Corte y confección

Kiko Rivera, el pequeño del alma, se hace mayor

Mariángel Alcàzar
Kiko Rivera

8 de octubre de 2016, 10:47

El pequeño del alma con su piel de can…ela ya se ha casado. Parecía que nunca iba a llegar el día y, al final, Kiko Rivera se ha vestido de chaqué (en este caso es de esperar que le quede a su medida) para darle el “sí” a Irene Rosales (nunca he sabido si es hermana de Inés, la de las tortas de aceite), que lució un vestido de St.Patrick, la segunda línea de Pronovias de la que hace unos años, por cierto, fue imagen Jessica Bueno, la madre del hijo mayor de novio. Isabel Pantoja, que ejerció de madrina vestida con un modelo largo de color coral, abandonó su encierro de ‘Cantora’ para ejercer de madrina y también para aumentar el valor de las fotos del enlace que servirán para paliar las deudas con Hacienda de Francisco Rivera Pantoja.

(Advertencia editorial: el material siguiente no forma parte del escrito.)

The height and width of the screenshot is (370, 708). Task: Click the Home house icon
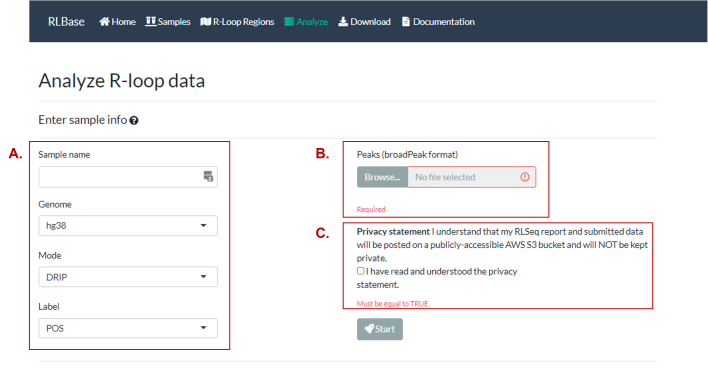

Con su boda, Kiko, durante años más conocido como Paquirrín, culmina su ascendente paso por la fama que empezó a los pocos días de su nacimiento, hace 32 años, cuando fue presentado en sociedad en brazos de su madre y junto a su padre en la habitación del hospital de Sevilla donde había llegado al mundo. Después protagonizó (obviamente) su bautizo cubierto por el traje de cristianar con más faldones que Luis XIV y, en poco tiempo la peor tragedia: con solo siete meses se quedó huérfano tras la trágica muerte del recordado Paquirri.

Desde la más tierna infancia, el entonces llamado Paquirrín, aparecía con carita triste en brazos o de la mano de su madre que lo teñía de rubio y lo vestía de Baby Dior, seguramente emulando los ‘looks’ de Andrea Casiraghi, el hijo de Carolina de Mónaco, coetáneo del ahora flamante marido de Irene Rosales, los dos niños más famosos de aquella época. Pero Paquirrín fue creciendo a lo alto y a lo ancho y, aunque no se tienen muchas referencias de sus pasos por el colegio o el instituto, si hay constancia de su interés por pertenecer a la escuela de fútbol del Real Madrid. Sus ‘looks’ con camisetas imperio XXL y pantalones por la pantorrilla marcaron su adolescencia y el empeño de su madre en ponerle un bar (Kantora Kopas) para que tuviera un oficio, su juventud. En todo fracasó al mismo tiempo que iba buscando su propia imagen lejos del nido familiar en que Pantoja metió, contra la opinión de su hijo, al gran Julián Muñoz.

Fue en esa época, sin duda, en la que Kiko Rivera se convirtió en el personaje que ahora exhibe. Inculto, ordinario, coleccionista de novias, diletante en oficios varios, pero, en cierta manera entrañable. Nos creímos que, en el fondo, era un chico con corazón de oro, hasta que le dio por marcar distancias con su hermana Chabelita, debido a su distinto origen biológico, y acabó por convertirse en una caricatura cuando sus parejas describieron su comportamiento machista y trasnochado.

Kiko Rivera ya es un hombre, al menos por edad, tiene dos hijos, Francisco (nacido de su relación con Jessica Bueno) y Ana que comparte con su ya esposa, Irene Rosales. En su aun corta pero intensa vida ha despertado compasión, aversión, simpatía y críticas, pero nunca ha pasado desapercibido. La gestión que ha hecho de la fama y el aprovechamiento de las ventajas que le ha dado la vida han sido nefastas, si las comparamos, por ejemplo con las trayectorias de sus hermanos Francisco y Cayetano Rivera, pero si es verdad que tras su aspecto de rapero de Triana se esconde algo del encanto y el señorío que tuvo su padre, habrá que desearle felicidad y que, de verdad, esa boda no sea solo una manera de pagar deudas, sino el inicio de una nueva vida.